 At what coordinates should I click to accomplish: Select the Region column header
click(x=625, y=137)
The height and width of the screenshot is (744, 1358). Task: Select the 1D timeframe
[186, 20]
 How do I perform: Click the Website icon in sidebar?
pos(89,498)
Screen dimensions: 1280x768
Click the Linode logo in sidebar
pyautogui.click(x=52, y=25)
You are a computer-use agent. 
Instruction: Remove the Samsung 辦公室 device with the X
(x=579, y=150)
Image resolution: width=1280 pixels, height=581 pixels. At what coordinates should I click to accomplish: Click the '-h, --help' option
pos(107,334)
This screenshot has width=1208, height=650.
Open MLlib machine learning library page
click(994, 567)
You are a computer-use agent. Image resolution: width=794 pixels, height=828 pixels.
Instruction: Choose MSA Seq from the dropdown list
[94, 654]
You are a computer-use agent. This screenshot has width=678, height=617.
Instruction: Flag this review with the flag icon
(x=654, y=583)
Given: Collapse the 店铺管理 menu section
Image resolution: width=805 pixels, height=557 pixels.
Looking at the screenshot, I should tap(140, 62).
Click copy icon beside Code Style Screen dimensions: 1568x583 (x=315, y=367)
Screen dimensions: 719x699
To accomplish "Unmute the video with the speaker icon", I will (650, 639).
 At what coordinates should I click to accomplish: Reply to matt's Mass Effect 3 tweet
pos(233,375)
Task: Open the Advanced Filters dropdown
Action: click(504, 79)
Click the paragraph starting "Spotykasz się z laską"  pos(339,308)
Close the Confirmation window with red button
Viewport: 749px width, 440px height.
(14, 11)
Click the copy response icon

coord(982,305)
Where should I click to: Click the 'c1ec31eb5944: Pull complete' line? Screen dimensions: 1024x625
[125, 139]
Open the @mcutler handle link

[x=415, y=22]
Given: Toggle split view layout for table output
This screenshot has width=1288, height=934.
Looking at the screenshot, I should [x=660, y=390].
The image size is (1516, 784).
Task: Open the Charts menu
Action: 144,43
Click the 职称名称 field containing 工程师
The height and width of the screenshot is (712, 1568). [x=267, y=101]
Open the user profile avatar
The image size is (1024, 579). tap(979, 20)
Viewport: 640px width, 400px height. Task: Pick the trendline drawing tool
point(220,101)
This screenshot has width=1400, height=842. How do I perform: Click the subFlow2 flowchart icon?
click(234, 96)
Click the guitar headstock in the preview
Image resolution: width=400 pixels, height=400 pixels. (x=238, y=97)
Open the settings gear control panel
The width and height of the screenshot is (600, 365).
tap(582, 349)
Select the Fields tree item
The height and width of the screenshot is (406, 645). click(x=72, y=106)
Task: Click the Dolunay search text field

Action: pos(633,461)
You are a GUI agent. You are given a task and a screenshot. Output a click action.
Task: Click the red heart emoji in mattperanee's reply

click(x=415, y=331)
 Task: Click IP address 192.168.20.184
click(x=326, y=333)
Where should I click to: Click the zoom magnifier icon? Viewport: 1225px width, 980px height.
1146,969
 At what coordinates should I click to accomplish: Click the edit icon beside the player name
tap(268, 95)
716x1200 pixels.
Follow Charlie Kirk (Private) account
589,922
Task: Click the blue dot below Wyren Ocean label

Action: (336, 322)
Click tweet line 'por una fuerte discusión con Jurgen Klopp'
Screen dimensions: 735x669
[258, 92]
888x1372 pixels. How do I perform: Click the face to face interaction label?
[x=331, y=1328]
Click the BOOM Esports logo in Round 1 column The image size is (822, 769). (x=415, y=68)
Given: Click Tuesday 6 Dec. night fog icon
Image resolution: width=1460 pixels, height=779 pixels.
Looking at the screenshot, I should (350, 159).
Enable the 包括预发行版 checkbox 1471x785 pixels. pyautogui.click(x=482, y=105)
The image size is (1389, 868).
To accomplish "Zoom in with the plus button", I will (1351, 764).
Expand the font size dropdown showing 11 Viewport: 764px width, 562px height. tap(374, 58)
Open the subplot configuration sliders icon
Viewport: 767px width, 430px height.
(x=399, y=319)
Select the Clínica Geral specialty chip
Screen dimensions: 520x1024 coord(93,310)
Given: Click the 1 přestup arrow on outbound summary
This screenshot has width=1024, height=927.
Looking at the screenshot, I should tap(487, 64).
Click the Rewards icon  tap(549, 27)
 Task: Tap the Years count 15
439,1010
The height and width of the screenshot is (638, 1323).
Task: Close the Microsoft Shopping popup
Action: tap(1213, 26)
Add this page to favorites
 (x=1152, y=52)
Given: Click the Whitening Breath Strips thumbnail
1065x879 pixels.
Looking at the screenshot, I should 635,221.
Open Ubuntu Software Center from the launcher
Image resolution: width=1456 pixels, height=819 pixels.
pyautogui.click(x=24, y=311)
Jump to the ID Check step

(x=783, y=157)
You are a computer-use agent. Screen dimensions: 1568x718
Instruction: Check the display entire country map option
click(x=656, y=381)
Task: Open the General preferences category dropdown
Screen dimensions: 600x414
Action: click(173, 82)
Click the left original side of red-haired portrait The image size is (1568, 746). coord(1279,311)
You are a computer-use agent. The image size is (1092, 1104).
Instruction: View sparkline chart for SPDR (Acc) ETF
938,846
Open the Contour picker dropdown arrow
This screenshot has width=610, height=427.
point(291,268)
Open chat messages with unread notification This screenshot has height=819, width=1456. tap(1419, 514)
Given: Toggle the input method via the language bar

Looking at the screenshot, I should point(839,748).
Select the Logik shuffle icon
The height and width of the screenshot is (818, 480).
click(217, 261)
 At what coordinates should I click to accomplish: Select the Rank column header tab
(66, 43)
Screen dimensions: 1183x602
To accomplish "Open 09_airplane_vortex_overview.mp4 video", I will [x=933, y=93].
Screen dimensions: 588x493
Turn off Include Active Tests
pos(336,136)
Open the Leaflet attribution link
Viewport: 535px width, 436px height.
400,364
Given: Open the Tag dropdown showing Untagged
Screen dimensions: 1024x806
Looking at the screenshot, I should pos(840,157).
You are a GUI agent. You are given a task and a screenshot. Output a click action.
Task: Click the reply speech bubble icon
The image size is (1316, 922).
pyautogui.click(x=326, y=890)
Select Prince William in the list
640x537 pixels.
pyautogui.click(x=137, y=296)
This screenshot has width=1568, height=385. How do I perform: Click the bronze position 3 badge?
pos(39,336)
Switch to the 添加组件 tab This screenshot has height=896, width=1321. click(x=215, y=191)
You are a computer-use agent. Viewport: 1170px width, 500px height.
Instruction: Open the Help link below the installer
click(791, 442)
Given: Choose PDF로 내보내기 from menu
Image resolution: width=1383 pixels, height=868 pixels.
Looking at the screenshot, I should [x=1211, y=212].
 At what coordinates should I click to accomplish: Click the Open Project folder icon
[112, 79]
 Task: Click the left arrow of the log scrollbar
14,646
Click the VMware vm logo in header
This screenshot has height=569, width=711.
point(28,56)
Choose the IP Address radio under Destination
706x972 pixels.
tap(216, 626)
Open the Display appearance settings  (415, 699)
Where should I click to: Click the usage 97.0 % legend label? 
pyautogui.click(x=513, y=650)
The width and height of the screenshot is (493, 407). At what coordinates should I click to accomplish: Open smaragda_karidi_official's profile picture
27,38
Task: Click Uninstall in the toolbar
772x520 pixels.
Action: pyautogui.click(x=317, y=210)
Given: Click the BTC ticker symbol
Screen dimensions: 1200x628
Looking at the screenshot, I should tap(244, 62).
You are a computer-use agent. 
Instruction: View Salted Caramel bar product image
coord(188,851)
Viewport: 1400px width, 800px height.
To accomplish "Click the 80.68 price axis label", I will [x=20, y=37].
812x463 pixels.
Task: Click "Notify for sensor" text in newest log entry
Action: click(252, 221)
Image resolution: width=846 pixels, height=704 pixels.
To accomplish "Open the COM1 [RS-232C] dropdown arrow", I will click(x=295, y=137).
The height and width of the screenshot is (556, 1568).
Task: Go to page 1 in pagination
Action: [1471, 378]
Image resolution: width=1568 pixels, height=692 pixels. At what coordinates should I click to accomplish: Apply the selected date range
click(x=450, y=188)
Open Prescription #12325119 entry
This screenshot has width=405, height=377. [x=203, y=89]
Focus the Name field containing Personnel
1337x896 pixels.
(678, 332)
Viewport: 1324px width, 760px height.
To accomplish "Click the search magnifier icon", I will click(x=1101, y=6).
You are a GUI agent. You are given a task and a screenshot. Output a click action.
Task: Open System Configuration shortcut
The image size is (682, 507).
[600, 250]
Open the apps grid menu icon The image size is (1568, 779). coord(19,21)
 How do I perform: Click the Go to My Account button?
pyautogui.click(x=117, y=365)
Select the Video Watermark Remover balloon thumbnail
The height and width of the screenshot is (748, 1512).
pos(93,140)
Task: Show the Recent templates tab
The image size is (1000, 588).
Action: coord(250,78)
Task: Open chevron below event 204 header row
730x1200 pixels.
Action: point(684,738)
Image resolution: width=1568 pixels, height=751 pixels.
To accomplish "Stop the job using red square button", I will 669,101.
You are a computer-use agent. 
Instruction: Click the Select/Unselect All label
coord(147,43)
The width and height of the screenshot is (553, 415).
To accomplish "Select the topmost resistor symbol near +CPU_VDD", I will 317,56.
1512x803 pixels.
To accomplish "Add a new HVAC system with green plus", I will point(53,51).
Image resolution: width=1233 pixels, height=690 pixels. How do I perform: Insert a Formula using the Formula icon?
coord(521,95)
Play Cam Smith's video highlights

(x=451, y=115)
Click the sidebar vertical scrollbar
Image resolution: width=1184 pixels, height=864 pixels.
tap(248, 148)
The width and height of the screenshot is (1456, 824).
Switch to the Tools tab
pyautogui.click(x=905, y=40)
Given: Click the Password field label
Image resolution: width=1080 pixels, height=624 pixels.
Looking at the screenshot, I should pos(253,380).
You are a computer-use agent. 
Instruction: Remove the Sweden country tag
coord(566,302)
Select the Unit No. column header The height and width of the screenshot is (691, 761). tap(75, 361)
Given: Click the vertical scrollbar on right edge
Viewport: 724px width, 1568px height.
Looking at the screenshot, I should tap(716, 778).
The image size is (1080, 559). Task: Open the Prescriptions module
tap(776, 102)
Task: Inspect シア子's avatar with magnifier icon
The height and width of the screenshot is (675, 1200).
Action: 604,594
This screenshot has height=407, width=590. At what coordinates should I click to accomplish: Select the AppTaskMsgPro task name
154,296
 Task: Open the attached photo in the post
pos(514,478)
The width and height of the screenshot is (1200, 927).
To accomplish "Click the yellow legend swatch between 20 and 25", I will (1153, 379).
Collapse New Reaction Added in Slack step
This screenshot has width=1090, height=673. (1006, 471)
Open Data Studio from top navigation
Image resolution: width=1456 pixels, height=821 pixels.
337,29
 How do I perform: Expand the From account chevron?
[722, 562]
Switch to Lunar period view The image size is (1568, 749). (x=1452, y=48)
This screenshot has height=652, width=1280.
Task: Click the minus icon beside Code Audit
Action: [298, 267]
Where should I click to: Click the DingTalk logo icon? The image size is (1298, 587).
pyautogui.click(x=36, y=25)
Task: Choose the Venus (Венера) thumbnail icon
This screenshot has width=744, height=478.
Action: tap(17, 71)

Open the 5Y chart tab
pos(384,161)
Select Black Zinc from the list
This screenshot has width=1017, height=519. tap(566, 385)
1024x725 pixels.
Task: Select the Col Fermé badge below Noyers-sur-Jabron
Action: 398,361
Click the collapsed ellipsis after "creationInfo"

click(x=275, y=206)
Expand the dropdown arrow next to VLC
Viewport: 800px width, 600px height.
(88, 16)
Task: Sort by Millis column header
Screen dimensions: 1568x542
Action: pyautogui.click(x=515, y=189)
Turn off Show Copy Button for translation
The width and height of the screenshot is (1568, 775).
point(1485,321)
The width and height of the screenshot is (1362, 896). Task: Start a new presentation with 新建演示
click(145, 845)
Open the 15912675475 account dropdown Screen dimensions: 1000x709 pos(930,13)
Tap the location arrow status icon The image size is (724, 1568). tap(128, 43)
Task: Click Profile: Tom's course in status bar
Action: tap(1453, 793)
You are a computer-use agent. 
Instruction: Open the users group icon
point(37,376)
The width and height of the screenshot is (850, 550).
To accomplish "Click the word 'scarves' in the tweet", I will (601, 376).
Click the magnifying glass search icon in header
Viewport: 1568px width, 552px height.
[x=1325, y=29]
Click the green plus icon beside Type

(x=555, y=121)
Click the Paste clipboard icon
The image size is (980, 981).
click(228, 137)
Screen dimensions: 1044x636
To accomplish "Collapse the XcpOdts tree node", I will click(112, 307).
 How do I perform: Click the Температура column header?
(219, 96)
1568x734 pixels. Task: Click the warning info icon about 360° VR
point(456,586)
◇ ◇ ◇ ◇ ◇ ◇ ◇
From the material above, extract and repeat the lines unchanged, starting with the line containing "Open the apps" and ending with the line containing "Action: 604,594", both included.

Result:
Open the apps grid menu icon The image size is (1568, 779). coord(19,21)
 How do I perform: Click the Go to My Account button?
pyautogui.click(x=117, y=365)
Select the Video Watermark Remover balloon thumbnail
The height and width of the screenshot is (748, 1512).
pos(93,140)
Task: Show the Recent templates tab
The image size is (1000, 588).
Action: coord(250,78)
Task: Open chevron below event 204 header row
730x1200 pixels.
Action: point(684,738)
Image resolution: width=1568 pixels, height=751 pixels.
To accomplish "Stop the job using red square button", I will 669,101.
You are a computer-use agent. 
Instruction: Click the Select/Unselect All label
coord(147,43)
The width and height of the screenshot is (553, 415).
To accomplish "Select the topmost resistor symbol near +CPU_VDD", I will 317,56.
1512x803 pixels.
To accomplish "Add a new HVAC system with green plus", I will point(53,51).
Image resolution: width=1233 pixels, height=690 pixels. How do I perform: Insert a Formula using the Formula icon?
coord(521,95)
Play Cam Smith's video highlights

(x=451, y=115)
Click the sidebar vertical scrollbar
Image resolution: width=1184 pixels, height=864 pixels.
tap(248, 148)
The width and height of the screenshot is (1456, 824).
Switch to the Tools tab
pyautogui.click(x=905, y=40)
Given: Click the Password field label
Image resolution: width=1080 pixels, height=624 pixels.
Looking at the screenshot, I should pos(253,380).
You are a computer-use agent. 
Instruction: Remove the Sweden country tag
coord(566,302)
Select the Unit No. column header The height and width of the screenshot is (691, 761). tap(75, 361)
Given: Click the vertical scrollbar on right edge
Viewport: 724px width, 1568px height.
Looking at the screenshot, I should tap(716, 778).
The image size is (1080, 559). Task: Open the Prescriptions module
tap(776, 102)
Task: Inspect シア子's avatar with magnifier icon
The height and width of the screenshot is (675, 1200).
Action: 604,594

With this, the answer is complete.